**Exercise**: Copy the records below line by line and word for word, from the very first line through the line with "Find a subject matter expert (132, 2275)", omitting each picture.
[Records supplied Boundary: Start]
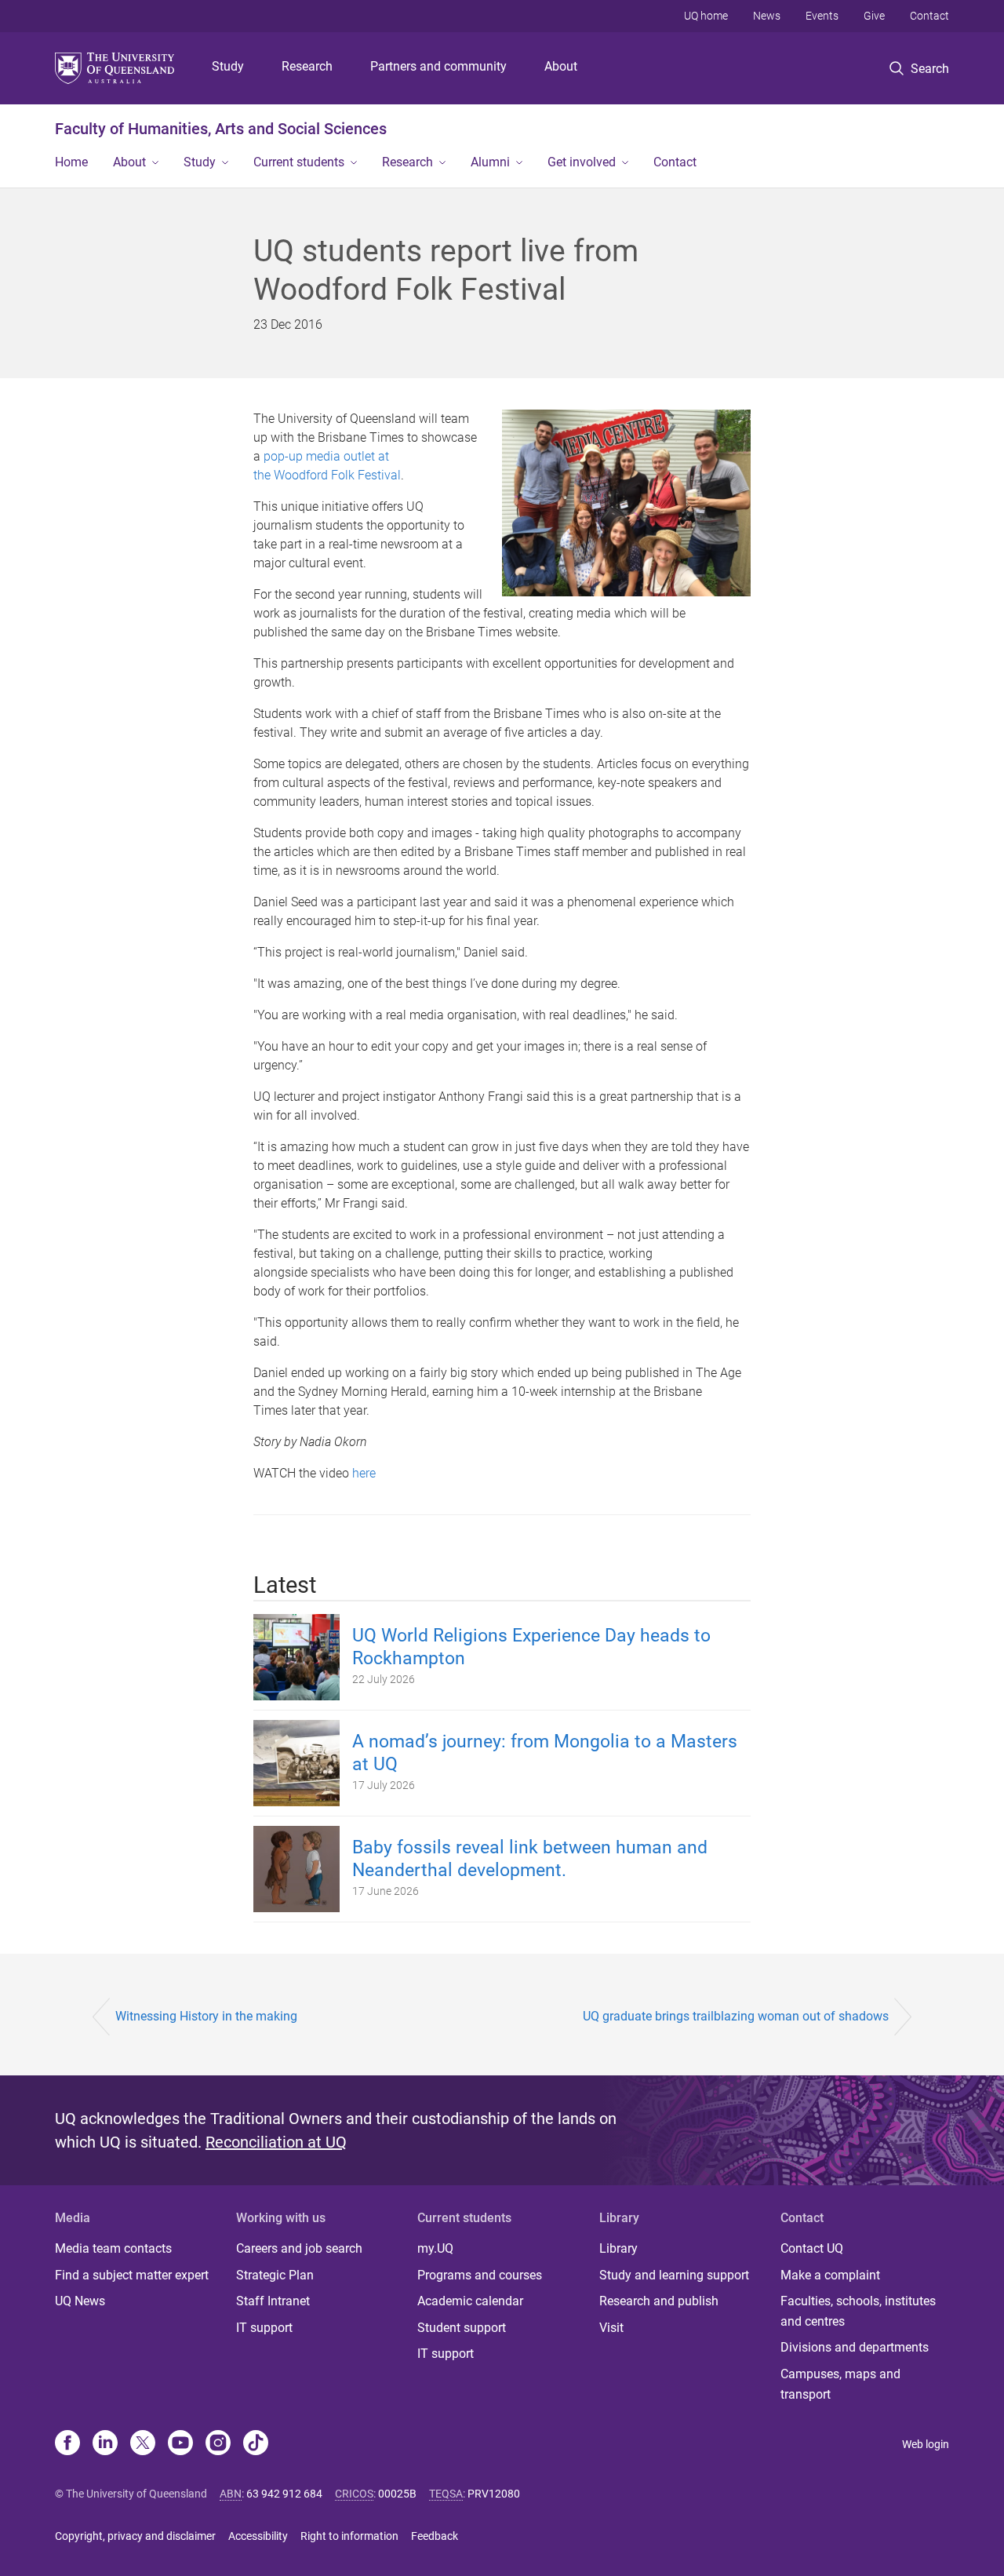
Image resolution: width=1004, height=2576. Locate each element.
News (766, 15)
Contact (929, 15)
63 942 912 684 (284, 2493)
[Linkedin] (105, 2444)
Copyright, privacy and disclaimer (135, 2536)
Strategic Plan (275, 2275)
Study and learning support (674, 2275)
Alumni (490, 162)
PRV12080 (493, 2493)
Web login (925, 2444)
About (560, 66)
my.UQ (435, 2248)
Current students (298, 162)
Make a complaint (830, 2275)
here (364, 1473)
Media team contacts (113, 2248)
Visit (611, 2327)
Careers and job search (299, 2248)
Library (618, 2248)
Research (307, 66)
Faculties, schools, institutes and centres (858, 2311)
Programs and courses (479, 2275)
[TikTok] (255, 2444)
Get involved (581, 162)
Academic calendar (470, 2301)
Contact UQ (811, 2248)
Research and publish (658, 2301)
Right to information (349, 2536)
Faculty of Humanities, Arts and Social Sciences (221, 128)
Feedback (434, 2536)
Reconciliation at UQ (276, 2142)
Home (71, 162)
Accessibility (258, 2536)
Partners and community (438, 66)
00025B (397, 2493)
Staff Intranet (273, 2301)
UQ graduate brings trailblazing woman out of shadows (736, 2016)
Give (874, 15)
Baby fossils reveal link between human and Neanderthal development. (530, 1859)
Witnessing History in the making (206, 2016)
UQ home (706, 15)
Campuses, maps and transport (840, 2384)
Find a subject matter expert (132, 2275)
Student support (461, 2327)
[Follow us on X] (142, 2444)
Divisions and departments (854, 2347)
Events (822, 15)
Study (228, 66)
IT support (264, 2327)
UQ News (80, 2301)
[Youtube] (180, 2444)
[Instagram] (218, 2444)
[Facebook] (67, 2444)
[Records supplied Boundary: End]
**Solution to the problem**:
Image resolution: width=1004, height=2576. Locate each element.
News (766, 15)
Contact (929, 15)
63 942 912 684 (284, 2493)
[Linkedin] (105, 2444)
Copyright, privacy and disclaimer (135, 2536)
Strategic Plan (275, 2275)
Study and learning support (674, 2275)
Alumni (490, 162)
PRV12080 (493, 2493)
Web login (925, 2444)
About (560, 66)
my.UQ (435, 2248)
Current students (298, 162)
Make a complaint (830, 2275)
here (364, 1473)
Media team contacts (113, 2248)
Visit (611, 2327)
Careers and job search (299, 2248)
Library (618, 2248)
Research (307, 66)
Faculties, schools, institutes and centres (858, 2311)
Programs and courses (479, 2275)
[TikTok] (255, 2444)
Get involved (581, 162)
Academic calendar (470, 2301)
Contact UQ (811, 2248)
Research and publish (658, 2301)
Right to information (349, 2536)
Faculty of Humanities, Arts and Social Sciences (221, 128)
Feedback (434, 2536)
Reconciliation at UQ (276, 2142)
Home (71, 162)
Accessibility (258, 2536)
Partners and community (438, 66)
00025B (397, 2493)
Staff Intranet (273, 2301)
UQ graduate brings trailblazing woman out of shadows (736, 2016)
Give (874, 15)
Baby fossils reveal link between human and Neanderthal development. (530, 1859)
Witnessing History in the making (206, 2016)
UQ home (706, 15)
Campuses, maps and transport (840, 2384)
Find a subject matter expert (132, 2275)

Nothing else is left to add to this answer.